**TASK TO CARRY OUT:** Lines from the one containing "Where should I" through the end of the material are to be retyped exactly; do not copy pictures.

**GIVEN DATA:**

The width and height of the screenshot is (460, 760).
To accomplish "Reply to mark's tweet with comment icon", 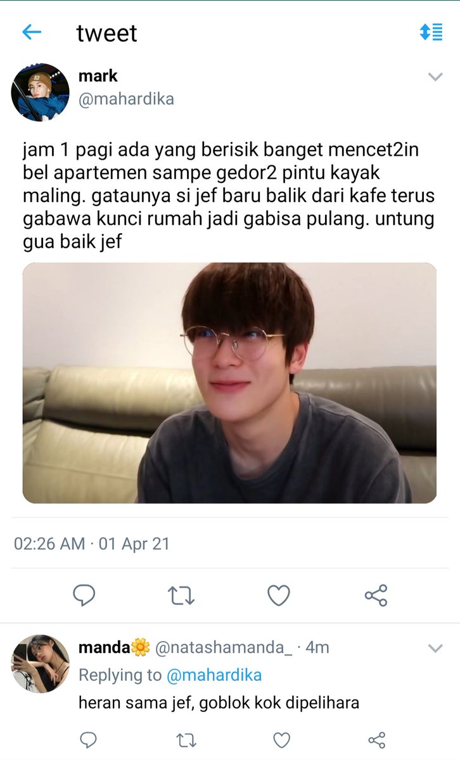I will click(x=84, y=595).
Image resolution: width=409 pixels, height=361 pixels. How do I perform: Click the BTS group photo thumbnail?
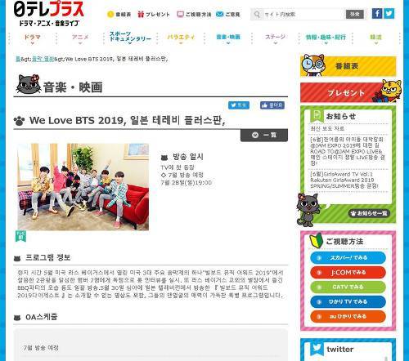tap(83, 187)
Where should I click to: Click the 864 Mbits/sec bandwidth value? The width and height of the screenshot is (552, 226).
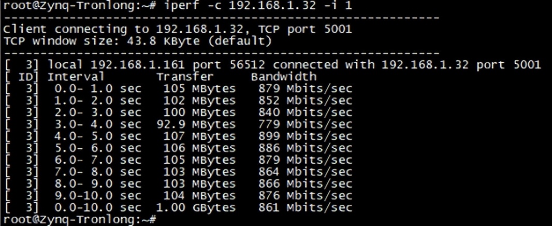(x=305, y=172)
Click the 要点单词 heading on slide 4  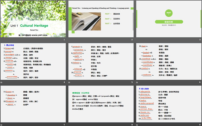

**YOUR RESPONSE:**
Where should I click to: Click the 864 Mbits/sec bandwidth value? The width and height of the screenshot is (552, 226).
(x=305, y=172)
Click the 要点单词 heading on slide 4  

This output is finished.